EXCERPT TO READ:
###
Breakdown: It took me a few tries to find a legit leaked trailer that wasn’t just a troll-made video. The only one I could find is a videotaping of a projector screen. Luckily, I was able to still see, feel, and hear the true Deadpool legacy.
Ryan Reynolds starts off as a scared cancer patient named Wade Wilson. He undergoes some type of experiment to make him “better” (side effects include sass, ninja skills, and one liners). The doctor tells him he will need a sense of humor to survive the experiment.
Cut to Ryan Reynolds dropping some one liners and cracking jokes. Then he’s sitting on a highway rail rocking out to some tunes and drawing a picture. He drops down, landing on an SUV, and makes another comment about how he wears a red suit so no one can see him bleed. Then (of course) he cracks a potty joke.
After a few F-bombs, the video cuts to some flips, kicks, and bullets. Cue the cameo from X-men’s Colossus and a female named Megasonic Teenage Warhead. Deadpool makes a quip about how awesome her name is.
Next we come to some fights in a burning building. Stan Lee introduces a stripper at a club. Deadpool talks about old lady pants and proceeds to some R-rated love-making. In a shot of the post-cancer Wade Wilson, he and friend exchange some quips about how ugly he looks. More F-bombs, crude remarks and obligatory fight scenes with swords ensue. Deadpool shoots three people in the head and remarks, “I’m touching myself tonight.” End trailer.
###
EXERCISE REQUIREMENTS: Repeat word for word the stretch of the Deadpool trailer breakdown from "Ryan Reynolds starts" through "her name is.".

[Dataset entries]
###
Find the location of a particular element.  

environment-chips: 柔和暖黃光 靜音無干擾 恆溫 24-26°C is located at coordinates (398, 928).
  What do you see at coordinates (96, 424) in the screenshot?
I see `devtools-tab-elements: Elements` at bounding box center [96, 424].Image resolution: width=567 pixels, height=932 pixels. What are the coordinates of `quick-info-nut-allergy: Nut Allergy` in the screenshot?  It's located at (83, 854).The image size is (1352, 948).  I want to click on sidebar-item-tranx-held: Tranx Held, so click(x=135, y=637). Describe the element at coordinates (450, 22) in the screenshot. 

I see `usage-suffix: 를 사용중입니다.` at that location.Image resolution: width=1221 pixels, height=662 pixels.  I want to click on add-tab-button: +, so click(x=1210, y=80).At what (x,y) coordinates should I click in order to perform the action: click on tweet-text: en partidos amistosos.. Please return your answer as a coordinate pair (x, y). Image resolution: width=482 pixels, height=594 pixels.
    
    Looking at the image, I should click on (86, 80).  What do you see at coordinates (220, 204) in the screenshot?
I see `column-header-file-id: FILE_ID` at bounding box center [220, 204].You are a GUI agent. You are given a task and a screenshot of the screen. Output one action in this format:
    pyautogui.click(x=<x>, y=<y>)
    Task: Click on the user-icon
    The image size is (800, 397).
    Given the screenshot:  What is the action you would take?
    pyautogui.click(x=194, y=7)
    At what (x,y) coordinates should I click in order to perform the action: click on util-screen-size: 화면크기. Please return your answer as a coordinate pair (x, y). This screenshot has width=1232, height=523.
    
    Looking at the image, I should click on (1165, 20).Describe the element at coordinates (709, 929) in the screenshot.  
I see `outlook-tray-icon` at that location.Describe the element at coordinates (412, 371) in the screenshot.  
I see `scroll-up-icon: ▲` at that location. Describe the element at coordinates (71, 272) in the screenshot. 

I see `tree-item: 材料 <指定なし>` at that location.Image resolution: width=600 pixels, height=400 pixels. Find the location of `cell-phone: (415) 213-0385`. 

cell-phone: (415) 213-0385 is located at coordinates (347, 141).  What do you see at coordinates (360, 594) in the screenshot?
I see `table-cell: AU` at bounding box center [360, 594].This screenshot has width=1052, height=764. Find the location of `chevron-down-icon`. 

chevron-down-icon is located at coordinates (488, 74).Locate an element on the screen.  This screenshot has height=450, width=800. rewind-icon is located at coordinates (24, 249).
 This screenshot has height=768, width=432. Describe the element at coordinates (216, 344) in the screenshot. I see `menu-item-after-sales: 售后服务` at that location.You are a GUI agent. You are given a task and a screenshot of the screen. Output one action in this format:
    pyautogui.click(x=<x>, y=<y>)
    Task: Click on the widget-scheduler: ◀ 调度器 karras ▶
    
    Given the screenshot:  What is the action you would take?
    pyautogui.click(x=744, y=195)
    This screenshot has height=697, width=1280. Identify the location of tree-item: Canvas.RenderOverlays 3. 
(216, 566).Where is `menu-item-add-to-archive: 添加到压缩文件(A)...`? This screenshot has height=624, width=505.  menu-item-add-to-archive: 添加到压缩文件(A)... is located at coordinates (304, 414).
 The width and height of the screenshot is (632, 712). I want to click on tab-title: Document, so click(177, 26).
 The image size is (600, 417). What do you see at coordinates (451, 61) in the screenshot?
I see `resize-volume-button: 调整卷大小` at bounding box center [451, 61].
###
SOLUTION TO THIS EXERCISE:
Ryan Reynolds starts off as a scared cancer patient named Wade Wilson. He undergoes some type of experiment to make him “better” (side effects include sass, ninja skills, and one liners). The doctor tells him he will need a sense of humor to survive the experiment.
Cut to Ryan Reynolds dropping some one liners and cracking jokes. Then he’s sitting on a highway rail rocking out to some tunes and drawing a picture. He drops down, landing on an SUV, and makes another comment about how he wears a red suit so no one can see him bleed. Then (of course) he cracks a potty joke.
After a few F-bombs, the video cuts to some flips, kicks, and bullets. Cue the cameo from X-men’s Colossus and a female named Megasonic Teenage Warhead. Deadpool makes a quip about how awesome her name is.